* **EXERCISE BRIEF**
Every entry here needs to be repeated exactly.

* **Data excerpts**
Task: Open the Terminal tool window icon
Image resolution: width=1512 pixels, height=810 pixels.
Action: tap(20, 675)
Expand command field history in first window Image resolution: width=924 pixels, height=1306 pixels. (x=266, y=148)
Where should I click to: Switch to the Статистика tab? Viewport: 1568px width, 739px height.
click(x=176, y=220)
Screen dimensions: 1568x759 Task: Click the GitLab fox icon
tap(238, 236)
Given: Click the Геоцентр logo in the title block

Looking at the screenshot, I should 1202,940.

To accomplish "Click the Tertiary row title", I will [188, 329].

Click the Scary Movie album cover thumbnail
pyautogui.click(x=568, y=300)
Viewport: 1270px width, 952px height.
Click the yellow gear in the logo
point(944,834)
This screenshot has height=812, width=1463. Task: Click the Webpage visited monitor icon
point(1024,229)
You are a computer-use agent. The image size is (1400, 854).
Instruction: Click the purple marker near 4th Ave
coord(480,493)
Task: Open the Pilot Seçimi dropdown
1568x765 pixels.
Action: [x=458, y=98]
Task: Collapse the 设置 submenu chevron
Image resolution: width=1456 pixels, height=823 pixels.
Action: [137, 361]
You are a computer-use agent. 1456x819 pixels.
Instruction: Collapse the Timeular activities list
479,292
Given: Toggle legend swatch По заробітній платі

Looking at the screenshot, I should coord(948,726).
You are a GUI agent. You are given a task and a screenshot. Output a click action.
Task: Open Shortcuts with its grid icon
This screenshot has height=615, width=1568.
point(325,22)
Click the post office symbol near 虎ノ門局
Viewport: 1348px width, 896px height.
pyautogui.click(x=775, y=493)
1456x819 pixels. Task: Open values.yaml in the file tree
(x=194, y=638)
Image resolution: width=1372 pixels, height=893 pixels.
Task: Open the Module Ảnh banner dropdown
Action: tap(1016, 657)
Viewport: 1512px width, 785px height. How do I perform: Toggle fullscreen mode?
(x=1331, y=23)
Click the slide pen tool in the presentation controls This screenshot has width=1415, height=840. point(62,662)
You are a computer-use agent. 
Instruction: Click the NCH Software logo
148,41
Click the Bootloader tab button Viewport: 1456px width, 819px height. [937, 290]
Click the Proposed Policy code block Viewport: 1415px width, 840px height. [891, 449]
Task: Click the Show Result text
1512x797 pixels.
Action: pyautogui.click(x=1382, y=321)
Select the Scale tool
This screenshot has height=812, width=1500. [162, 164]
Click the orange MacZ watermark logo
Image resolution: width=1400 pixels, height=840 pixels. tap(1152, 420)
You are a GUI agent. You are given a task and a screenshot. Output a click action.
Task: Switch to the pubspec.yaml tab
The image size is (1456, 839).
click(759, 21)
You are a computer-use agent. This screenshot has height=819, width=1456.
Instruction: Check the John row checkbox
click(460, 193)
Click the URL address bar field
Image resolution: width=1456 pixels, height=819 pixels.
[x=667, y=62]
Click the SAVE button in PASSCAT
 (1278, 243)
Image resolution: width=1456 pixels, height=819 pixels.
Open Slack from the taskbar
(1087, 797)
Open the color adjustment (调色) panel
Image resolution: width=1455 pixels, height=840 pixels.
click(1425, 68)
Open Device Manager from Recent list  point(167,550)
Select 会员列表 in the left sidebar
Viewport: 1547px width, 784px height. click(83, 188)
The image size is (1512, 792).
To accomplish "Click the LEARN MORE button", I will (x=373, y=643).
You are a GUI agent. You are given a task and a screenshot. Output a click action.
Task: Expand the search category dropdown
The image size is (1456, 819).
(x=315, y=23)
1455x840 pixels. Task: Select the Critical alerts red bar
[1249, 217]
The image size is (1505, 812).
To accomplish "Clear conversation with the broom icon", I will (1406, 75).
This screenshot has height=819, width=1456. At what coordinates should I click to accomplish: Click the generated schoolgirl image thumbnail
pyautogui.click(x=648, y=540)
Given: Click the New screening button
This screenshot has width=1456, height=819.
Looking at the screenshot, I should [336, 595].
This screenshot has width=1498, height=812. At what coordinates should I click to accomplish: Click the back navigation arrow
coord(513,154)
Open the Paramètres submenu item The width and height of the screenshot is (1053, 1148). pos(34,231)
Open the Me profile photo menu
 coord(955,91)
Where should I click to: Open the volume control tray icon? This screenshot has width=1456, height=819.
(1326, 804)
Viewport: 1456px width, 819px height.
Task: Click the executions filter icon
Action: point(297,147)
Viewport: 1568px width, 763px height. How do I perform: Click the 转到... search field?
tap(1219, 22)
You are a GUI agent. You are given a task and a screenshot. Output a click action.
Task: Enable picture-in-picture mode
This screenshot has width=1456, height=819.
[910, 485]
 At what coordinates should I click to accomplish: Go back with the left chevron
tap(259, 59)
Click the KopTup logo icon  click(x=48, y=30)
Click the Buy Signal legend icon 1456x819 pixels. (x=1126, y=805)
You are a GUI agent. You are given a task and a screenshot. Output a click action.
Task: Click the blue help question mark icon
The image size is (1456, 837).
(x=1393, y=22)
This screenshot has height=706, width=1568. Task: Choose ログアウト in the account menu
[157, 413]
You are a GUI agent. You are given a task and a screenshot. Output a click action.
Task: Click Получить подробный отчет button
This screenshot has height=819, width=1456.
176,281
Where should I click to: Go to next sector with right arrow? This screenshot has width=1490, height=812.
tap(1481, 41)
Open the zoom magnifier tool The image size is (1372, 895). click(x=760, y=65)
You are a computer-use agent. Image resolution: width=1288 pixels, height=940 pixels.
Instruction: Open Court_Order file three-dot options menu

* **FINAL ANSWER**
Task: Open the Terminal tool window icon
Image resolution: width=1512 pixels, height=810 pixels.
Action: tap(20, 675)
Expand command field history in first window Image resolution: width=924 pixels, height=1306 pixels. (x=266, y=148)
Where should I click to: Switch to the Статистика tab? Viewport: 1568px width, 739px height.
click(x=176, y=220)
Screen dimensions: 1568x759 Task: Click the GitLab fox icon
tap(238, 236)
Given: Click the Геоцентр logo in the title block

Looking at the screenshot, I should 1202,940.

To accomplish "Click the Tertiary row title", I will [188, 329].

Click the Scary Movie album cover thumbnail
pyautogui.click(x=568, y=300)
Viewport: 1270px width, 952px height.
Click the yellow gear in the logo
point(944,834)
This screenshot has height=812, width=1463. Task: Click the Webpage visited monitor icon
point(1024,229)
You are a computer-use agent. The image size is (1400, 854).
Instruction: Click the purple marker near 4th Ave
coord(480,493)
Task: Open the Pilot Seçimi dropdown
1568x765 pixels.
Action: [x=458, y=98]
Task: Collapse the 设置 submenu chevron
Image resolution: width=1456 pixels, height=823 pixels.
Action: [137, 361]
You are a computer-use agent. 1456x819 pixels.
Instruction: Collapse the Timeular activities list
479,292
Given: Toggle legend swatch По заробітній платі

Looking at the screenshot, I should coord(948,726).
You are a GUI agent. You are given a task and a screenshot. Output a click action.
Task: Open Shortcuts with its grid icon
This screenshot has height=615, width=1568.
point(325,22)
Click the post office symbol near 虎ノ門局
Viewport: 1348px width, 896px height.
pyautogui.click(x=775, y=493)
1456x819 pixels. Task: Open values.yaml in the file tree
(x=194, y=638)
Image resolution: width=1372 pixels, height=893 pixels.
Task: Open the Module Ảnh banner dropdown
Action: tap(1016, 657)
Viewport: 1512px width, 785px height. How do I perform: Toggle fullscreen mode?
(x=1331, y=23)
Click the slide pen tool in the presentation controls This screenshot has width=1415, height=840. point(62,662)
You are a computer-use agent. 
Instruction: Click the NCH Software logo
148,41
Click the Bootloader tab button Viewport: 1456px width, 819px height. [937, 290]
Click the Proposed Policy code block Viewport: 1415px width, 840px height. [891, 449]
Task: Click the Show Result text
1512x797 pixels.
Action: pyautogui.click(x=1382, y=321)
Select the Scale tool
This screenshot has height=812, width=1500. [162, 164]
Click the orange MacZ watermark logo
Image resolution: width=1400 pixels, height=840 pixels. tap(1152, 420)
You are a GUI agent. You are given a task and a screenshot. Output a click action.
Task: Switch to the pubspec.yaml tab
The image size is (1456, 839).
click(759, 21)
You are a computer-use agent. This screenshot has height=819, width=1456.
Instruction: Check the John row checkbox
click(460, 193)
Click the URL address bar field
Image resolution: width=1456 pixels, height=819 pixels.
[x=667, y=62]
Click the SAVE button in PASSCAT
 (1278, 243)
Image resolution: width=1456 pixels, height=819 pixels.
Open Slack from the taskbar
(1087, 797)
Open the color adjustment (调色) panel
Image resolution: width=1455 pixels, height=840 pixels.
click(1425, 68)
Open Device Manager from Recent list  point(167,550)
Select 会员列表 in the left sidebar
Viewport: 1547px width, 784px height. click(83, 188)
The image size is (1512, 792).
To accomplish "Click the LEARN MORE button", I will (x=373, y=643).
You are a GUI agent. You are given a task and a screenshot. Output a click action.
Task: Expand the search category dropdown
The image size is (1456, 819).
(x=315, y=23)
1455x840 pixels. Task: Select the Critical alerts red bar
[1249, 217]
The image size is (1505, 812).
To accomplish "Clear conversation with the broom icon", I will (1406, 75).
This screenshot has height=819, width=1456. At what coordinates should I click to accomplish: Click the generated schoolgirl image thumbnail
pyautogui.click(x=648, y=540)
Given: Click the New screening button
This screenshot has width=1456, height=819.
Looking at the screenshot, I should [336, 595].
This screenshot has width=1498, height=812. At what coordinates should I click to accomplish: Click the back navigation arrow
coord(513,154)
Open the Paramètres submenu item The width and height of the screenshot is (1053, 1148). pos(34,231)
Open the Me profile photo menu
 coord(955,91)
Where should I click to: Open the volume control tray icon? This screenshot has width=1456, height=819.
(1326, 804)
Viewport: 1456px width, 819px height.
Task: Click the executions filter icon
Action: point(297,147)
Viewport: 1568px width, 763px height. How do I perform: Click the 转到... search field?
tap(1219, 22)
You are a GUI agent. You are given a task and a screenshot. Output a click action.
Task: Enable picture-in-picture mode
This screenshot has width=1456, height=819.
[910, 485]
 At what coordinates should I click to accomplish: Go back with the left chevron
tap(259, 59)
Click the KopTup logo icon  click(x=48, y=30)
Click the Buy Signal legend icon 1456x819 pixels. (x=1126, y=805)
You are a GUI agent. You are given a task and a screenshot. Output a click action.
Task: Click the blue help question mark icon
The image size is (1456, 837).
(x=1393, y=22)
This screenshot has height=706, width=1568. Task: Choose ログアウト in the account menu
[157, 413]
You are a GUI agent. You are given a task and a screenshot. Output a click action.
Task: Click Получить подробный отчет button
This screenshot has height=819, width=1456.
176,281
Where should I click to: Go to next sector with right arrow? This screenshot has width=1490, height=812.
tap(1481, 41)
Open the zoom magnifier tool The image size is (1372, 895). click(x=760, y=65)
You are a computer-use agent. Image resolution: width=1288 pixels, height=940 pixels.
Instruction: Open Court_Order file three-dot options menu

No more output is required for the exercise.